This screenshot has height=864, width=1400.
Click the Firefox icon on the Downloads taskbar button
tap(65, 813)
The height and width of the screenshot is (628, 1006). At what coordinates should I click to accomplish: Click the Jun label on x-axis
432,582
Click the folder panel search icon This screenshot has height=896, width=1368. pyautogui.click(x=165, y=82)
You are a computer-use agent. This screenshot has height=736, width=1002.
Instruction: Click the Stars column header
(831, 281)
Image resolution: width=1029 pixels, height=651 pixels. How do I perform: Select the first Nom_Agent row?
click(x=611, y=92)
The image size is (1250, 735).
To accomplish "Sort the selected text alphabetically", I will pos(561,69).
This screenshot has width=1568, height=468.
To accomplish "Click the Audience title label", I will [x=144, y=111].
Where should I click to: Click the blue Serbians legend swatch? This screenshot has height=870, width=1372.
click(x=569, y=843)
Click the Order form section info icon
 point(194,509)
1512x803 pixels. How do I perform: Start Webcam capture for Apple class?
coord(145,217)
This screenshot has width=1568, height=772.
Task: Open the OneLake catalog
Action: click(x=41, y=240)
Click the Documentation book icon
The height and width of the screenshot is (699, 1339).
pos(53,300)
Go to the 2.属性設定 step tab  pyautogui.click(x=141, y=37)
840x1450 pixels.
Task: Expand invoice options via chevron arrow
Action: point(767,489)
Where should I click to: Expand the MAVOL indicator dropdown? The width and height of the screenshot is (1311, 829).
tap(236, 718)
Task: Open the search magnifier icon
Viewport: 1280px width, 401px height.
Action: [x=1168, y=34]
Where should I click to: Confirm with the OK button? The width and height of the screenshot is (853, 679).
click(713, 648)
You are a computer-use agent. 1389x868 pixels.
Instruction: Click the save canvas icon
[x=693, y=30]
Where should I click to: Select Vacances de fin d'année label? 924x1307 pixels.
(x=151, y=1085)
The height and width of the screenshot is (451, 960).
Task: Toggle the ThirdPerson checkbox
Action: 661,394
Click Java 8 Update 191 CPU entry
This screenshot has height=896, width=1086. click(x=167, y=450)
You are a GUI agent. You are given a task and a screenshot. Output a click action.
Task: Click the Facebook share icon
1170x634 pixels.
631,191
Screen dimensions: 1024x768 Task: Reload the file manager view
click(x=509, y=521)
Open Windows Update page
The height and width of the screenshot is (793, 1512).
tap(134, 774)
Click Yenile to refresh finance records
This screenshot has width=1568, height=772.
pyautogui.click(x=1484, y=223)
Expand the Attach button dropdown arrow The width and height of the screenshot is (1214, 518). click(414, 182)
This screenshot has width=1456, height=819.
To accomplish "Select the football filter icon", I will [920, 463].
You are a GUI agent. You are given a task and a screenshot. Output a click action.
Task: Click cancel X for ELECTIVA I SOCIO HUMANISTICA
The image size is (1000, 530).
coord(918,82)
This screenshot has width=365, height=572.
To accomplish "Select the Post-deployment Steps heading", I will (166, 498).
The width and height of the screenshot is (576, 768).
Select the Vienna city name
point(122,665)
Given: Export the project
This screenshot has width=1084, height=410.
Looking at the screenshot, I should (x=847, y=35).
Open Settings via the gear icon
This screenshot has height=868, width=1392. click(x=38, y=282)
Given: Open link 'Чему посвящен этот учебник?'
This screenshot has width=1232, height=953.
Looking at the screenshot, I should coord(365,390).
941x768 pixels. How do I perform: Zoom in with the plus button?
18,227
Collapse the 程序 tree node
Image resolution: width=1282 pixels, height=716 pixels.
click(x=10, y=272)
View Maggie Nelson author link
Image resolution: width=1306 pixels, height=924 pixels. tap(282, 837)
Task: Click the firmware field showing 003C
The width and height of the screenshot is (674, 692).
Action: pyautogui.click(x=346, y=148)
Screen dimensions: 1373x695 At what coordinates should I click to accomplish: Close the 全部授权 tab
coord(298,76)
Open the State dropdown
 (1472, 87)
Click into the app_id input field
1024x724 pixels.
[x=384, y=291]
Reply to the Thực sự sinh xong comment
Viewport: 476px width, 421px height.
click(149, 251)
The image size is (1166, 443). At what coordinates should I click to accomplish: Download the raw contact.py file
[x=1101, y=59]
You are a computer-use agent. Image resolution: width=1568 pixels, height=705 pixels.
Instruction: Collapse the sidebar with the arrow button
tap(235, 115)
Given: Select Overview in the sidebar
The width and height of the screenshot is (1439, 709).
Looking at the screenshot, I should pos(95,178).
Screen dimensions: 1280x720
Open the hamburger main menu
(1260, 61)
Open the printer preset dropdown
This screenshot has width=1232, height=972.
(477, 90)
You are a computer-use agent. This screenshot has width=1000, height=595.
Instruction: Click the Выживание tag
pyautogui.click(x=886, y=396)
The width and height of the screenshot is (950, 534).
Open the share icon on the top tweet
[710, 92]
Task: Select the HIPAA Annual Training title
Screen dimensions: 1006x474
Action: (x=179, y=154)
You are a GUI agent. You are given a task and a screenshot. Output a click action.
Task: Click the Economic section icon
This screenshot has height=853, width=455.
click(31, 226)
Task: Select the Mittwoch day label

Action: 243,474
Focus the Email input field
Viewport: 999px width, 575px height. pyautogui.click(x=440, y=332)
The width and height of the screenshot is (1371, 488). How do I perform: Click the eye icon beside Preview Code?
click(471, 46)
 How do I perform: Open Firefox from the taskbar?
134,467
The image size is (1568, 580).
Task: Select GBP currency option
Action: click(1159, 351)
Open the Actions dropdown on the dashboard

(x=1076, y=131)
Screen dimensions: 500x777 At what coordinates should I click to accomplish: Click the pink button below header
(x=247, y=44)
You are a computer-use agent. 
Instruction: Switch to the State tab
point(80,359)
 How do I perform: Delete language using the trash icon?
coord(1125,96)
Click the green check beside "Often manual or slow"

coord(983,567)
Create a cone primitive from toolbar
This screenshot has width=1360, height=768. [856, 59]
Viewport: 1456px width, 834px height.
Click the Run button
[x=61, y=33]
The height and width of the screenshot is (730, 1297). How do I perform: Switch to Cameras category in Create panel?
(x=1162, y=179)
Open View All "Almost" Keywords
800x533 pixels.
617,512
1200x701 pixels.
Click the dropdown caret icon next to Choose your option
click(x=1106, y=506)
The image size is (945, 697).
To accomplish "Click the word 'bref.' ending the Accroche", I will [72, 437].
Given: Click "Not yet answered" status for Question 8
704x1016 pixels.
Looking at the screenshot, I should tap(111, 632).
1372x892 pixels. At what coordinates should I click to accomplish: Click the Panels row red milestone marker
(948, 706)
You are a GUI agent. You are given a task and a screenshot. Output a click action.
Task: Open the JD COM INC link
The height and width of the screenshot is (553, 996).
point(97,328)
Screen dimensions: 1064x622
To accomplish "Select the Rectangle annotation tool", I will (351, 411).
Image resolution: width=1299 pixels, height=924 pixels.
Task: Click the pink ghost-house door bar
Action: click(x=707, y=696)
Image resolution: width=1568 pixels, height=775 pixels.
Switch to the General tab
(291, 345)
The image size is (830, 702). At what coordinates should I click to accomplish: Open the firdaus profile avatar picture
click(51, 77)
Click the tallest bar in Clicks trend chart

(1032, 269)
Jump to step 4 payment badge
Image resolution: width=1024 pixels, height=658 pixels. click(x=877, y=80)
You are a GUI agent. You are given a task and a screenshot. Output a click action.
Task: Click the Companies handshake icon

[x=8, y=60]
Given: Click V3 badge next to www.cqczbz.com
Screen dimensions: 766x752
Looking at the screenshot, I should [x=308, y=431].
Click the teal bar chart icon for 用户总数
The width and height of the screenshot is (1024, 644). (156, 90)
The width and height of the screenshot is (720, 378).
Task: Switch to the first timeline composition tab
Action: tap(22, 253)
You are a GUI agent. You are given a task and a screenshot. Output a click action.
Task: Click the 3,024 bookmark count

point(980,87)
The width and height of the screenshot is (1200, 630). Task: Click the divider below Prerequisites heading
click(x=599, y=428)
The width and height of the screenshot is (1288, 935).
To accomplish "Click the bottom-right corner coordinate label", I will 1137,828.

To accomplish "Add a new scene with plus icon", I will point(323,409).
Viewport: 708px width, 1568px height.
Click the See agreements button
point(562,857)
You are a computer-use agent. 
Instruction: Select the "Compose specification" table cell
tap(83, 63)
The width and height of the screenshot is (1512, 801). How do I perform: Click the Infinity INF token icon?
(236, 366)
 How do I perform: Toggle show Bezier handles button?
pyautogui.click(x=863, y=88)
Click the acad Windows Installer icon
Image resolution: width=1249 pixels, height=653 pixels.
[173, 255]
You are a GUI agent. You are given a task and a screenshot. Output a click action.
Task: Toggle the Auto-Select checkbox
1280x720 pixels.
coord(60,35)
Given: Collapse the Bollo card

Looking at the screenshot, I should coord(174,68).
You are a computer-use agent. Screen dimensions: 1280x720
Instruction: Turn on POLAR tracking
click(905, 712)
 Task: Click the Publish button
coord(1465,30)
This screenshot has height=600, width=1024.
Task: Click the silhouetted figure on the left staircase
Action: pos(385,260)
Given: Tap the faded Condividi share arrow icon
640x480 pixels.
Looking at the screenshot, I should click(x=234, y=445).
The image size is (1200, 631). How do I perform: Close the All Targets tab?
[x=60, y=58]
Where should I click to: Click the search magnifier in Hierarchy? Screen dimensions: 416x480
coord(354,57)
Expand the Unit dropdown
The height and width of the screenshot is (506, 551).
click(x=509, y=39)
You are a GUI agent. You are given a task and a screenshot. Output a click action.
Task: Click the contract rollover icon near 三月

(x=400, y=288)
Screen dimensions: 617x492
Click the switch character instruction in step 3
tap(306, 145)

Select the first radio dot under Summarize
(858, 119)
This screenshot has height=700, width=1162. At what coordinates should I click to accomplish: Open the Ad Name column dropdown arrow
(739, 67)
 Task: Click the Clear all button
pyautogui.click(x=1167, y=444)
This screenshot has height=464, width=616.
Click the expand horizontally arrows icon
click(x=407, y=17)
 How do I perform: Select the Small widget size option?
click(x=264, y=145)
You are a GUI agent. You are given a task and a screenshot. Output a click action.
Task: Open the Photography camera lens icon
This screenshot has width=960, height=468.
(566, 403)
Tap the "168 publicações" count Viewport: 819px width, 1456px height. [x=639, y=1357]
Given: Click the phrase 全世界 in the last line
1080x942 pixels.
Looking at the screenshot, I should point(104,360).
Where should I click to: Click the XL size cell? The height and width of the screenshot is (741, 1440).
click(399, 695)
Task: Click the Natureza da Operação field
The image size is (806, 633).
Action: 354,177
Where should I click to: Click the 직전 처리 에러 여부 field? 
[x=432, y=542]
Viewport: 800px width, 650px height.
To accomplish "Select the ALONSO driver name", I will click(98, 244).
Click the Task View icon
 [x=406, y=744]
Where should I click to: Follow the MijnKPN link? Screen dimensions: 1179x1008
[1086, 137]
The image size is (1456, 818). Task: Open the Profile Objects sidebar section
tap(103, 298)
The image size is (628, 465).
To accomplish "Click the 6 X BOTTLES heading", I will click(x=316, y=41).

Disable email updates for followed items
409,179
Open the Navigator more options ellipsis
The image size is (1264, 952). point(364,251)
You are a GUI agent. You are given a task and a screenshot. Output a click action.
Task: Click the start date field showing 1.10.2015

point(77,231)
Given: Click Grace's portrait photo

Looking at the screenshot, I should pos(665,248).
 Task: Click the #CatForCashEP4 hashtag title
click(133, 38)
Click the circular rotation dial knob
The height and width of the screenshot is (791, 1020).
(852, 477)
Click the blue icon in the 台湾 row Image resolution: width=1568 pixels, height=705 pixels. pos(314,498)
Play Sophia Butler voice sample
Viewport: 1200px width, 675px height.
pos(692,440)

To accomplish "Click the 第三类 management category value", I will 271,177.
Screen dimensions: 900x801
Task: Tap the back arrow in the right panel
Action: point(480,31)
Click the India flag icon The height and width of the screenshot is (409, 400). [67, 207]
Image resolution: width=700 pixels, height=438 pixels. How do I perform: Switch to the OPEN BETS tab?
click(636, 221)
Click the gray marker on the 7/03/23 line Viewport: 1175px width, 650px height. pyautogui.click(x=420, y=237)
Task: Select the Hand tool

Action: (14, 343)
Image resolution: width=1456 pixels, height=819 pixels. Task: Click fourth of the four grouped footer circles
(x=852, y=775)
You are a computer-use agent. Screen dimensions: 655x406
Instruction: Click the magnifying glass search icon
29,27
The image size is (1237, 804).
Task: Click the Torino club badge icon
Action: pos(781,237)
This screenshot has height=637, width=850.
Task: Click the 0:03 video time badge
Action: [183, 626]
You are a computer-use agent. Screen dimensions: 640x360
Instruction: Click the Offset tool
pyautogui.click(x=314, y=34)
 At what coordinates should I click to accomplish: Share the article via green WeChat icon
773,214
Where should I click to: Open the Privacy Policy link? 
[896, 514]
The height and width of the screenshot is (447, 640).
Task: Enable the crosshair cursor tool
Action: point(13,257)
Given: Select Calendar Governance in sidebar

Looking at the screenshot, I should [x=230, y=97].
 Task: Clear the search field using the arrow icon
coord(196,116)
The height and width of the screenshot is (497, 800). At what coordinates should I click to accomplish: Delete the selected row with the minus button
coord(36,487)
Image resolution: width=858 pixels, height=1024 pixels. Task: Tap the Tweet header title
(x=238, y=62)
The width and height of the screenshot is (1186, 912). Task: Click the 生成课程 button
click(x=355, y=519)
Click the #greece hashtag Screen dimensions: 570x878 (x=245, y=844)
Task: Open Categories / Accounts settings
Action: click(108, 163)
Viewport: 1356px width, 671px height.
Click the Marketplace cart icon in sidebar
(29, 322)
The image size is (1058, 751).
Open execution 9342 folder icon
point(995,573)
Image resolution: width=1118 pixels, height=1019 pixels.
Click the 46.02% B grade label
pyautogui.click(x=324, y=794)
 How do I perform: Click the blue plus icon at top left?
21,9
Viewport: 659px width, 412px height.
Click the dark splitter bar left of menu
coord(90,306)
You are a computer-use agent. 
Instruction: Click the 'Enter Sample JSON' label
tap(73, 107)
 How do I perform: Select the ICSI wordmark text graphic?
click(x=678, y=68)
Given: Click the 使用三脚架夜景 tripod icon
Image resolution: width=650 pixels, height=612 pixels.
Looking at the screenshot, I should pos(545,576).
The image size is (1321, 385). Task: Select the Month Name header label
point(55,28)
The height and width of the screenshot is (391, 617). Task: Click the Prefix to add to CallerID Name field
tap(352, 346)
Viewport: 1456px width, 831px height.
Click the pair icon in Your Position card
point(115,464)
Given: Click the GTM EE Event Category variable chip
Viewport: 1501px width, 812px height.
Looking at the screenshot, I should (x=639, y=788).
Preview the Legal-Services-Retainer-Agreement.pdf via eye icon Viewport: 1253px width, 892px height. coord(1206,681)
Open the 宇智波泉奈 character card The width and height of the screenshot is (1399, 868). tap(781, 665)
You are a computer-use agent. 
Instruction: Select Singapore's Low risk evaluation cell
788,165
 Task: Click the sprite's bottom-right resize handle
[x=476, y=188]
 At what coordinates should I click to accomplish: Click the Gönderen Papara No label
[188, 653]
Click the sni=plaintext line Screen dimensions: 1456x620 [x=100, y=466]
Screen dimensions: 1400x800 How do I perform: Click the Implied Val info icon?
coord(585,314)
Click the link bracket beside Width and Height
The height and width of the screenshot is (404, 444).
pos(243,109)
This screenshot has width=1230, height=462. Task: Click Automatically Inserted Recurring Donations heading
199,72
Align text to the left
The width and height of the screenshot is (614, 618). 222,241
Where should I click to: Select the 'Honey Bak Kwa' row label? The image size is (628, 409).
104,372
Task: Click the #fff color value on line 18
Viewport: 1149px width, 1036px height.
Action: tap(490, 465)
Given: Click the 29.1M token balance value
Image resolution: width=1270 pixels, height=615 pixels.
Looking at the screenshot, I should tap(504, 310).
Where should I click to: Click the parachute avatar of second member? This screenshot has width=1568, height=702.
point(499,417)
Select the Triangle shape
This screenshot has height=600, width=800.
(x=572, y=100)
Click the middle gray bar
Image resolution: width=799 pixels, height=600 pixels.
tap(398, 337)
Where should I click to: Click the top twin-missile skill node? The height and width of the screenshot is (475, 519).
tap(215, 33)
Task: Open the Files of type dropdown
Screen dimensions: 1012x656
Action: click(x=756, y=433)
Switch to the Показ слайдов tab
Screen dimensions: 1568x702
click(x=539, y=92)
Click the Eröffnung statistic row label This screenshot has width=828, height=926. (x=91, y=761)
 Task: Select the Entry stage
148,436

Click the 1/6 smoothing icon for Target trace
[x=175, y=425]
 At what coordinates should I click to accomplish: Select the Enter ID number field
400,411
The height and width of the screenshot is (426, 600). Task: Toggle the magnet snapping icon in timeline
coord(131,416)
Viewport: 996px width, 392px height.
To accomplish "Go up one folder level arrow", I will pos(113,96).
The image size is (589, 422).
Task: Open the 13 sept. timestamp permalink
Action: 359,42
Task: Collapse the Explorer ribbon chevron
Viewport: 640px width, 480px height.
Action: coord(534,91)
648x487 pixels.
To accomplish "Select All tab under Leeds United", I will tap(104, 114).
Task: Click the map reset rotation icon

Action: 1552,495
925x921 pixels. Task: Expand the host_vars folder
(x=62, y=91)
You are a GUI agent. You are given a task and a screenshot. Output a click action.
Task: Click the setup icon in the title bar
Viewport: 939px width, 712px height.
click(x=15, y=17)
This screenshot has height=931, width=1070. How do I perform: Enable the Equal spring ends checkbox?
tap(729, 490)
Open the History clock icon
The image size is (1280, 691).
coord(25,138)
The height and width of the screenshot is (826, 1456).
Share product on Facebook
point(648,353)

Work instructions
Return each line of the preceding material in which "computer" can be found.

Answer to this task
You are a computer-use agent. This screenshot has height=736, width=1002.
You are a computer-use agent. 1389x868 pixels.
You are a computer-use agent. Image resolution: width=1568 pixels, height=705 pixels.
You are a computer-use agent. This screenshot has width=1000, height=595.
You are a computer-use agent. 
You are a computer-use agent. 
You are a computer-use agent. Screen dimensions: 1280x720
You are a computer-use agent. Screen dimensions: 655x406
You are a computer-use agent. Screen dimensions: 640x360
You are a computer-use agent. 
You are a computer-use agent. 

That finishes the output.